Tech Supreme Court Junior: À Esch, le procès fictif des Réseaux Sociaux a rendu son vrai verdict

Dans le cadre de la EschTechWeek, la première édition de la Tech Supreme Court Junior a réuni des étudiants, des lycéens et des professionnels du secteur technologique à l’Hôtel de Ville d’Esch-sur-Alzette. Ce tribunal fictif s’est attaqué à l’un des sujets les plus brûlants du moment: l’impact des réseaux sociaux sur la société et les jeunes générations.

Face à un public attentif, un panel d’experts s’est prêté à l’exercice d’un véritable procès, avec une mise en scène immersive et des débats passionnés. L’objectif était d’analyser les enjeux majeurs des réseaux sociaux à travers trois chefs d’accusation clés. Crise de la santé mentale et de la vie privée, crise de l’éducation et crise de l’information: les réseaux sociaux sont-ils des outils de connexion et d’émancipation, ou bien des menaces pour notre bien-être, notre apprentissage et notre perception du monde?

Le procès s’ouvre: introduction du tribunal et des chefs d’accusation

La session a été ouverte par Serge Linckels, Directeur du Digital Learning Hub et président de cette cour exceptionnelle.
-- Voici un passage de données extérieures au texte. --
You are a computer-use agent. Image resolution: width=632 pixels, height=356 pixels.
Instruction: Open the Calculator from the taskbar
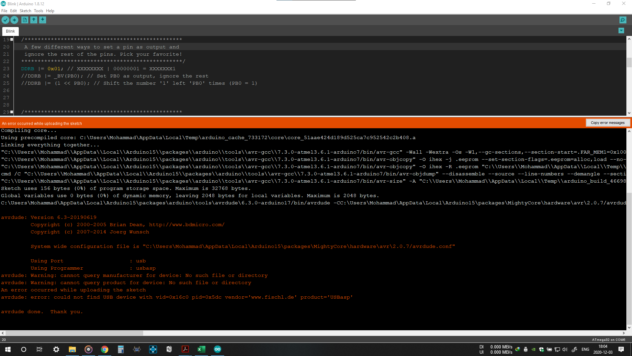click(x=120, y=349)
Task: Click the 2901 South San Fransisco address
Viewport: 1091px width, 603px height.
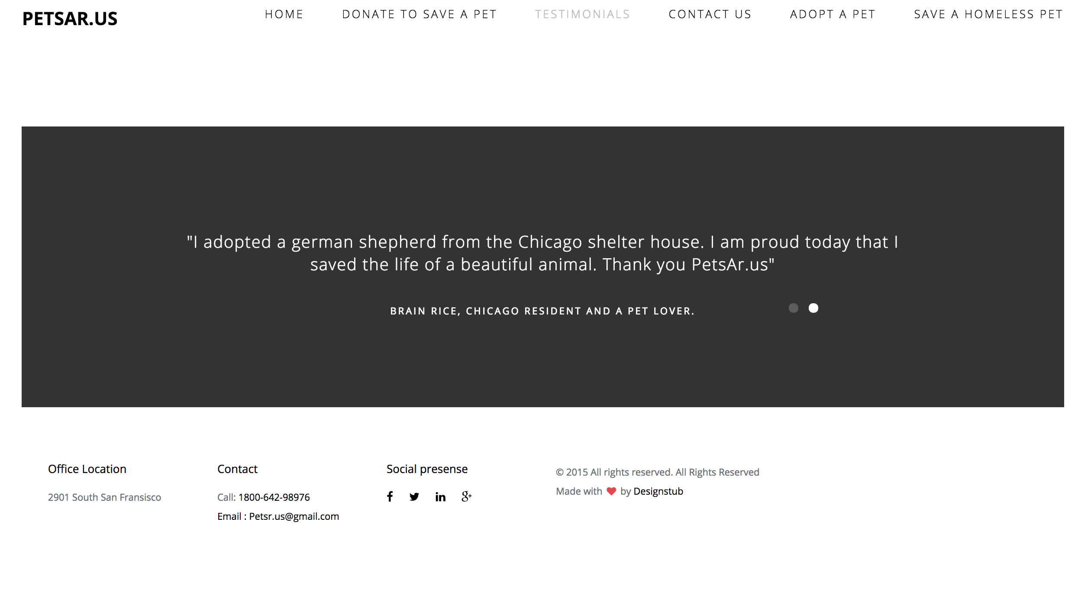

Il a présenté les juges assesseurs, Hélène Moench, Chef du service jeunesse de la Ville d’Esch et Jeff Kaufmann, Project Manager de BEE Secure qui ont rappelé le cadre du procès et son importance dans un contexte où les réseaux sociaux façonnent profondément les comportements et les modes de pensée des jeunes générations. Le juge Moench a introduit l’accusé, porte-parole des réseaux sociaux – l’éducateur et comédien Saif Eddine Settif – et le juge Kaufmann a exposé les trois chefs d’accusation retenus: la crise de la santé mentale et de la vie privée, la crise de l’éducation et la crise de l’information.

Le procureur Sam Elsey, Council member of the British-Luxembourg Society Board Member de Jonk Entrepreneuren Alumni, Climate Pact Ambassador, a lancé les débats en appelant à la barre le premier témoin: Jérôme Commodi, juriste à la CNPD. Il a répondu aux questions du procureur et de l’avocate de la défense, Emilie Allaert, Founder de Digital Minds, sur les enjeux juridiques liés à la protection des données personnelles et à la régulation européenne des plateformes, évoquant notamment le RGPD et le Data Service Act.

Le ton était donné! Les débats allaient être riches, nuancés et animés par l’éducateur et comédien Saif Eddine Settif.

Regards croisés: sociologie, pédagogie et expérience utilisateur

Le sociologue Mathias Blanc, sociologue à l’Université du Luxembourg, a ensuite enrichi le débat d’un point de vue académique. Selon lui, les réseaux sociaux ne doivent pas être diabolisés: ils constituent à la fois des leviers d’inclusion et des amplificateurs de certaines dérives. Il a souligné la nécessité d’un accompagnement – parental, éducatif et politique – pour permettre une utilisation plus critique et consciente de ces plateformes. Interrogé sur la portée de ce procès fictif, il a reconnu que, puisque les réseaux sociaux sont des « produits de la société », c’est en réalité un reflet de cette dernière qui se trouvait, indirectement, sur le banc des accusés.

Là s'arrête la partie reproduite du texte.